Subscribe to our mailing list to continue reading
Another idea was to use two different aspect ratios throughout. Although they ended up staying mostly 2.39, when the film cuts to flashbacks – flickers of just a few seconds – these are shot 16:9 to help differentiate them.
Kissoon suggested using composite shots of actors within the same frame. The idea was to present characters looking back at themselves in self-reflection. He says, “These are moments when in hindsight we question why we do the things we do. I did some tests and showed how it could be done without any expensive VFX.”
If that was something not possible in live theatre, then the production also planned an elaborate shot (not used in the end) during the climactic fight scene in which, while the camera spun 360 around the room, the damaged walls of the flat would be lifted clear by the stage crew to reveal as good-as-new walls.
“In the film world, that might have taken weeks to arrange but the theatre crew were so used to doing things like rapid major set changes, it proved no problem.”
It also made sense, partly for budget, to use the theatre’s own lighting kit and therefore to employ the theatre lighting crew who knew exactly how to use it.
“With my gaffer and best boy, we did a film school lighting class, and we had a crew from the NT who knew theatre lighting inside and out and helped build little rigs above the set to give us more control.”
Kissoon acquired on Sony Venice principally because of its ISO 2500. “The big aesthetic for the brain space was that the shadows would fall off the blacks. I didn’t want to see any detail, so we wanted to raise our stop high enough to have everything else fall off to shadow.
“The other benefit of the Venice is its versatility. So, when we’re shooting the present-day scenes, we use spherical Zeiss Supreme Radiances in full frame mode and for flashbacks its Lomography’s specialist Petzval 58mm lens with the Venice switched to 4K anamorphic mode.”
Kissoon liked the warping effects at the edge of the frame from the Petzval while keeping the centre framed for portraiture. “I wanted the audience to know exactly what they were seeing straight away in those few seconds.”
He also deployed the lightweight RED Komodo armed with a 20mm standard speed Zeiss for a few shots. These included one where Delroy gets pulled into a fridge as the actor talks to camera.
“I built a rig that enabled Giles to grab the camera off me and take control of it. Another instance is a POV of a man being beaten up by Michael and then a handheld shot of Delroy taking in a lift.”
The look of the feature is crisp, modern, and warm-toned in places and conceived in conversation with Dyer and Harley to challenge the conventional look of ‘poverty porn’.
“When a story is set in a council flat you tend to get the same handheld 16mm desaturated look which we felt does such a disservice to people who live there. Just because someone may not have as much money as anyone else, it doesn’t mean they are any less happy.
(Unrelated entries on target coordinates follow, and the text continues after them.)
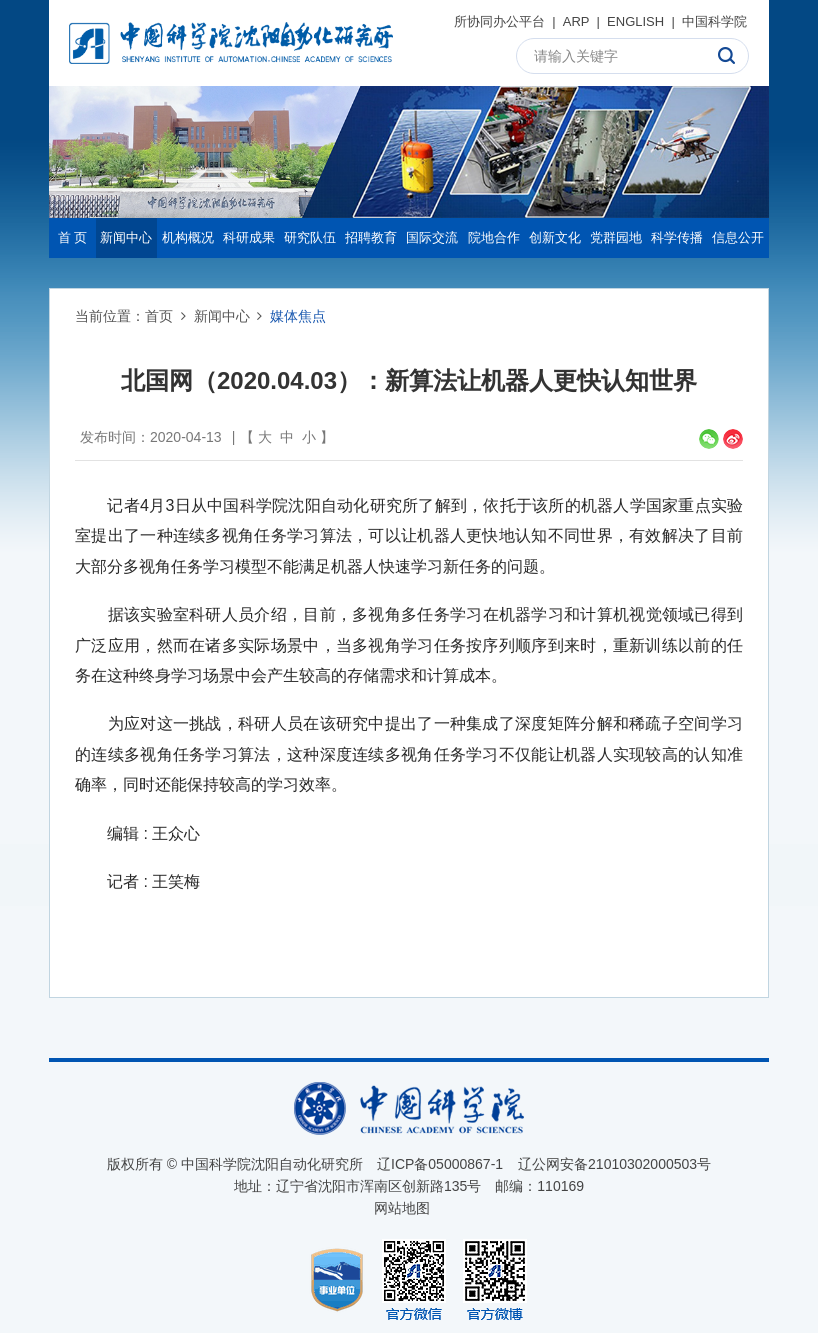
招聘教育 (371, 237)
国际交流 (432, 237)
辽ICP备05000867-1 (440, 1164)
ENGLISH (635, 21)
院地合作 (494, 237)
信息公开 (738, 237)
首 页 (73, 237)
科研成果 (249, 237)
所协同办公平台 (499, 21)
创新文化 (555, 237)
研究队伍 (310, 237)
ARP (576, 21)
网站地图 (402, 1208)
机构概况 (188, 237)
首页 (159, 316)
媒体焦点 (298, 316)
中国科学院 (714, 21)
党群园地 (616, 237)
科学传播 (677, 237)
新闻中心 (126, 237)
“The idea for the design of the ex-council flat is that Delroy owns it and is doing it up. We learn he once had a decent job. The living room has a warmer feel, but the kitchen retains the old fluorescent tube because he hasn’t got around to redecorating that area yet.
“Using Venice in 6K full frame mode you just get this extra richness to the image which is the inverse of the gritty kitchen sink style. That’s also why everything in the flat, apart from the fight, is on a dolly. We wanted this elegant motion to show a different side to life in these buildings.”
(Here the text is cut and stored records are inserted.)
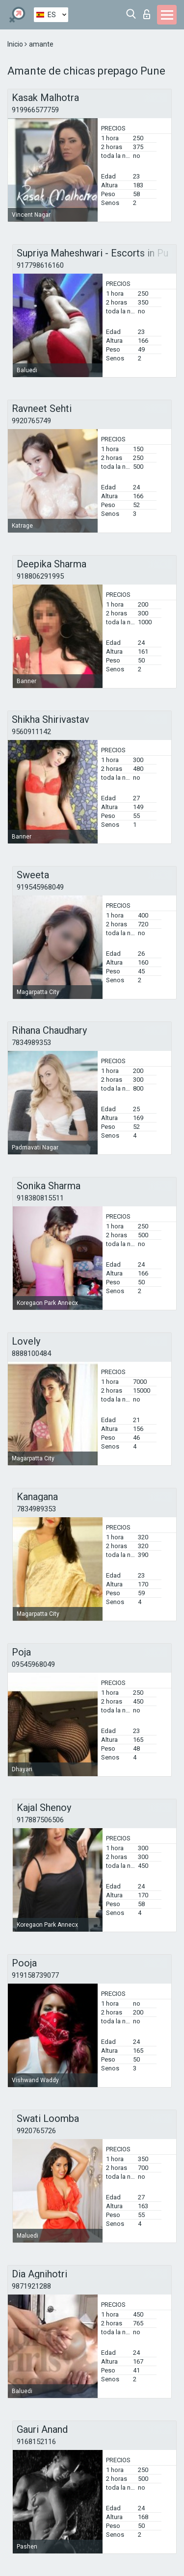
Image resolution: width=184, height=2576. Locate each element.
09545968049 (33, 1664)
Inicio (16, 44)
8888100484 (31, 1353)
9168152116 (36, 2441)
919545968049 (40, 887)
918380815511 (40, 1198)
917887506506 (40, 1819)
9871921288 (31, 2286)
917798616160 (40, 265)
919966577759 (35, 109)
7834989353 (31, 1042)
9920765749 (31, 420)
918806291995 (40, 576)
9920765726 (36, 2130)
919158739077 (35, 1975)
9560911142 (31, 731)
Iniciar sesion (146, 14)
The full frame enabled Kissoon to use a shallower depth of field to keep as much separation of the two characters from their background as possible.
“Again, it’s the idea that where you live doesn’t define who you are. So many people judge others because they live in this neighbourhood or that type of house. Then when we flip into anamorphic, I want the audience to subconsciously feel they’re in a different world. The old anamorphic lenses warp the image to give it that extra feeling being unnatural.”
Aside from the NT team, Kissoon commends grip Tony Sankey, focus puller Chris Steel, and colourist Asa Shoul. “It was a team effort and collaborative process not possible without any of them.”